[Saved data entries]
....................

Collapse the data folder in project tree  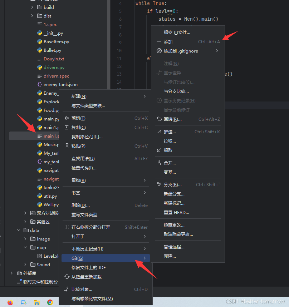click(18, 230)
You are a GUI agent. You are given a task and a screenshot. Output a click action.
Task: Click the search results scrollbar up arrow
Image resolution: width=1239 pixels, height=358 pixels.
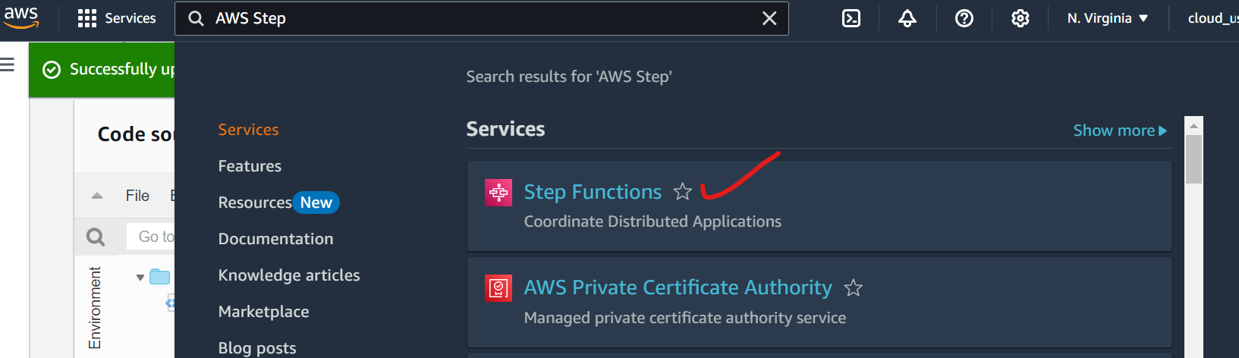[x=1193, y=126]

....................

→ TASK BRIEF
Repeat everything in the listing from the line containing "You are a GUI" down to the end of the listing, word for word. Leave the pictures out of your answer.

→ RESULT FOR THIS EXERCISE
You are a GUI agent. You are given a task and a screenshot. Output a click action.
Task: Click the search results scrollbar up arrow
Image resolution: width=1239 pixels, height=358 pixels.
[x=1193, y=126]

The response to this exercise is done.